EXERCISE MATERIALS
____

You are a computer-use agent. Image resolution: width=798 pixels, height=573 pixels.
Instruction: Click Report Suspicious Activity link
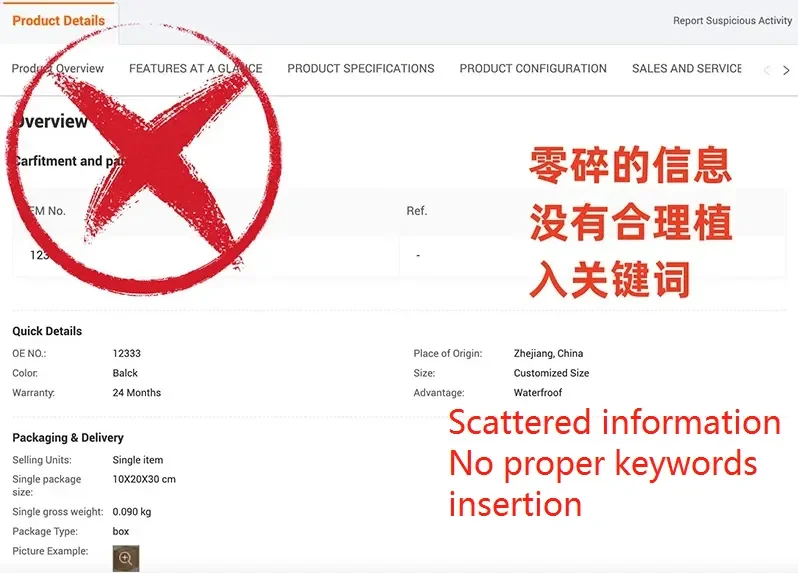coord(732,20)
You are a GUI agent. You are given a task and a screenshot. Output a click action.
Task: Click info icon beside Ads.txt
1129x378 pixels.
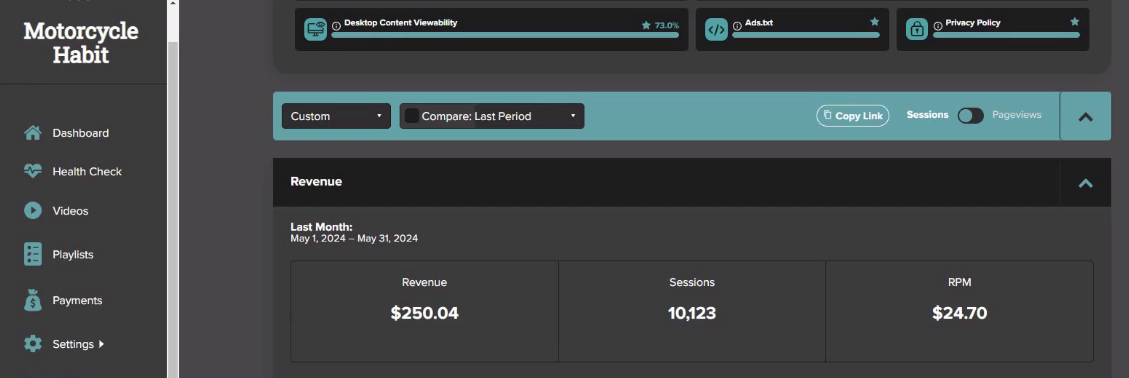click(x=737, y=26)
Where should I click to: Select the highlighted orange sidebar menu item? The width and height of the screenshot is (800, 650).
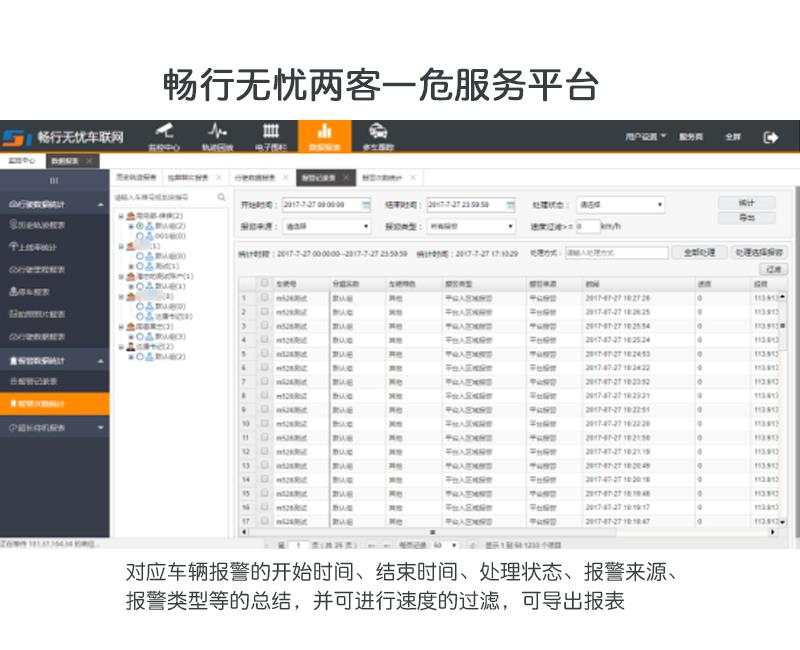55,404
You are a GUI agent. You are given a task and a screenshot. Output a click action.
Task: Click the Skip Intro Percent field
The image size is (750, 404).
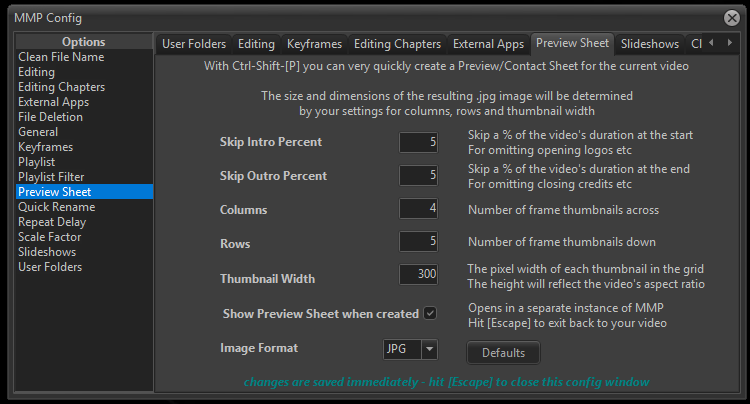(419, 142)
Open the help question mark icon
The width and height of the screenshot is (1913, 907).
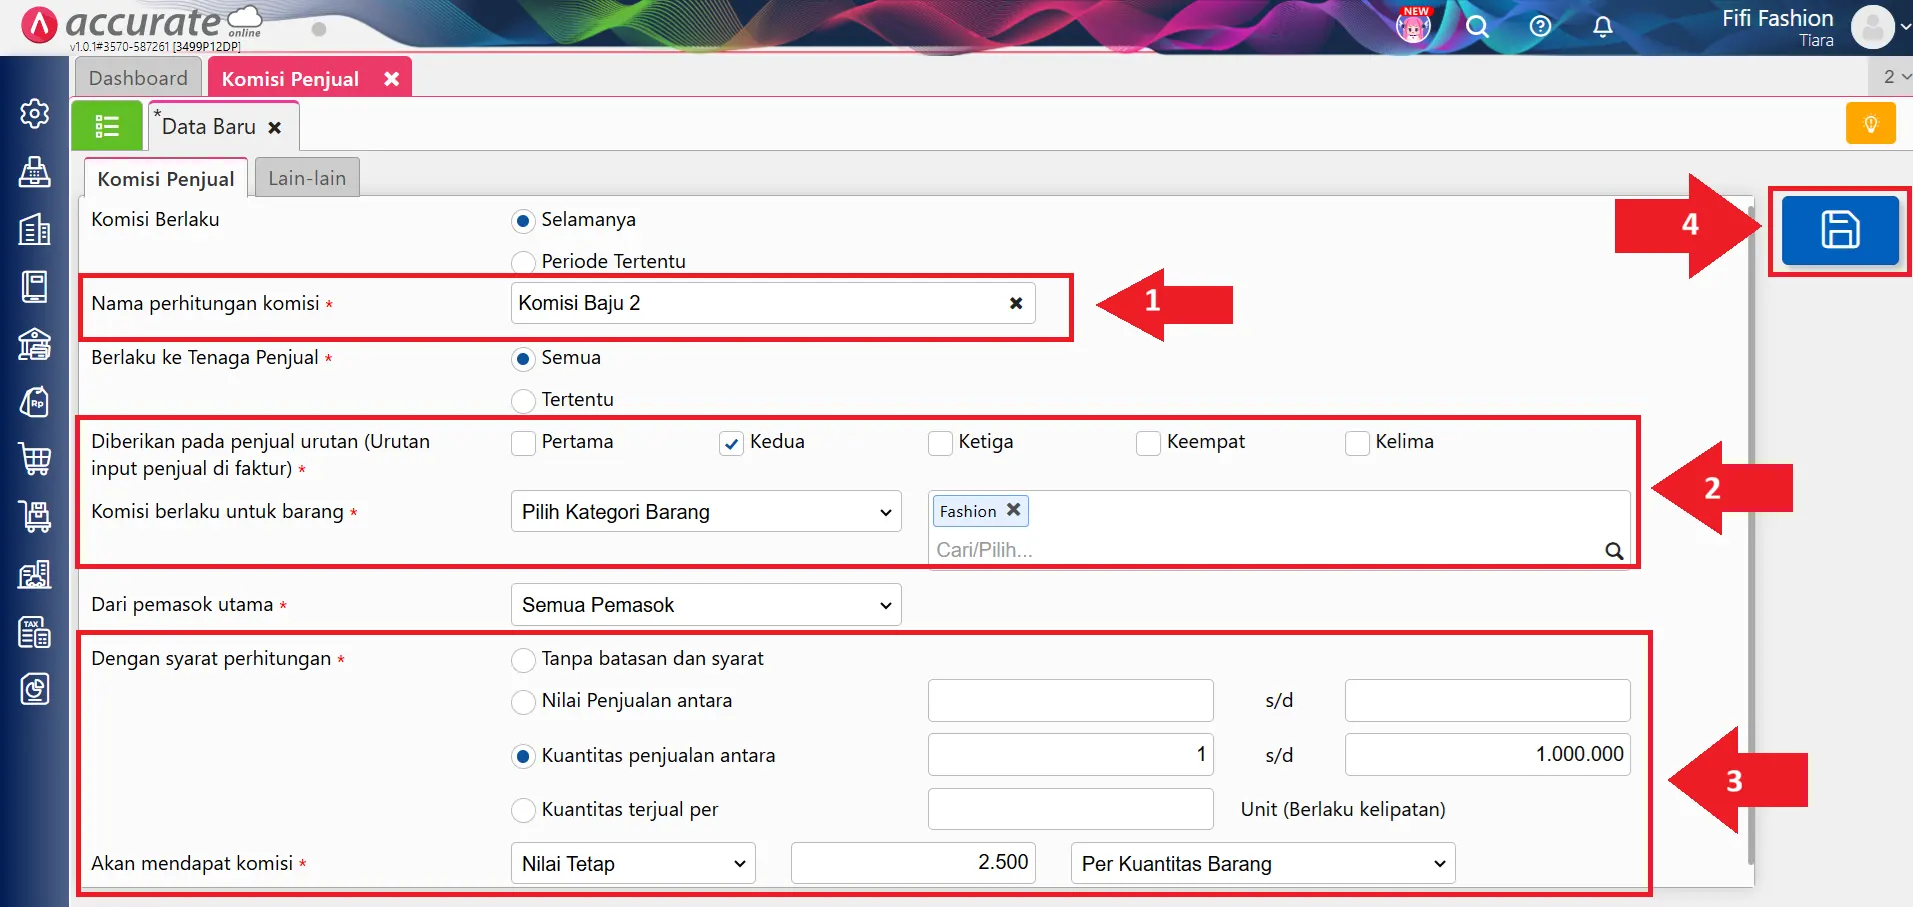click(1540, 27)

____

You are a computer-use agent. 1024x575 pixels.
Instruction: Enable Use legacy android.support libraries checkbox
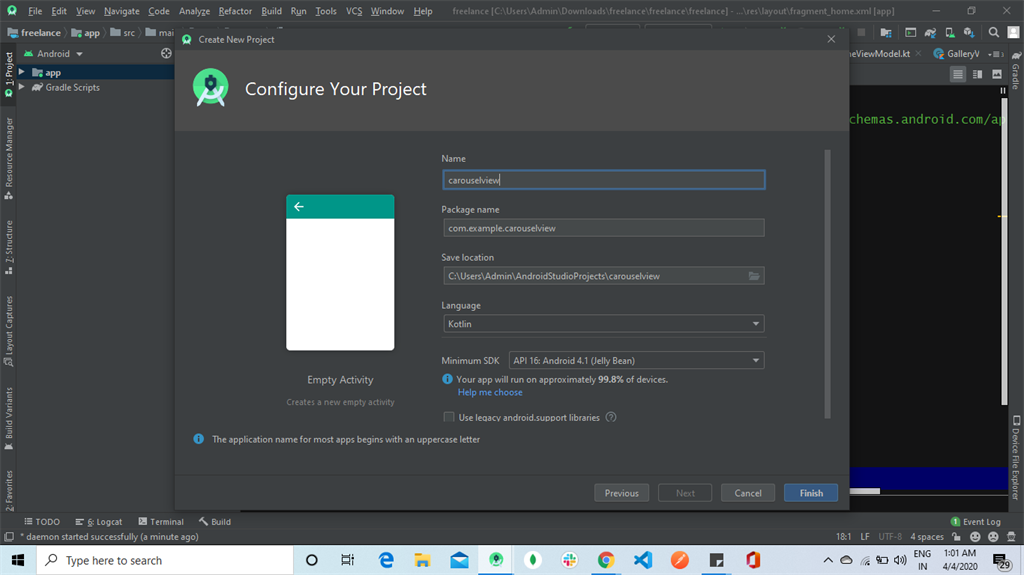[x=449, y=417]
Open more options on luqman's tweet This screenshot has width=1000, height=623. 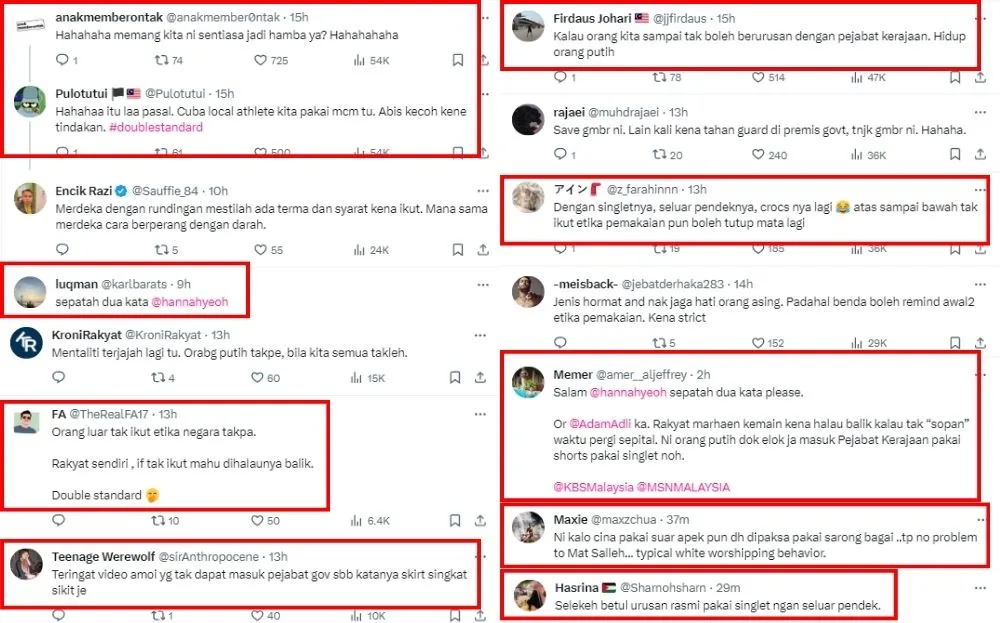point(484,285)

____

YOUR INSTRUCTIONS
Among the lines of the entries above, count those containing the string "icon". Write the number alone.

THE ANSWER
2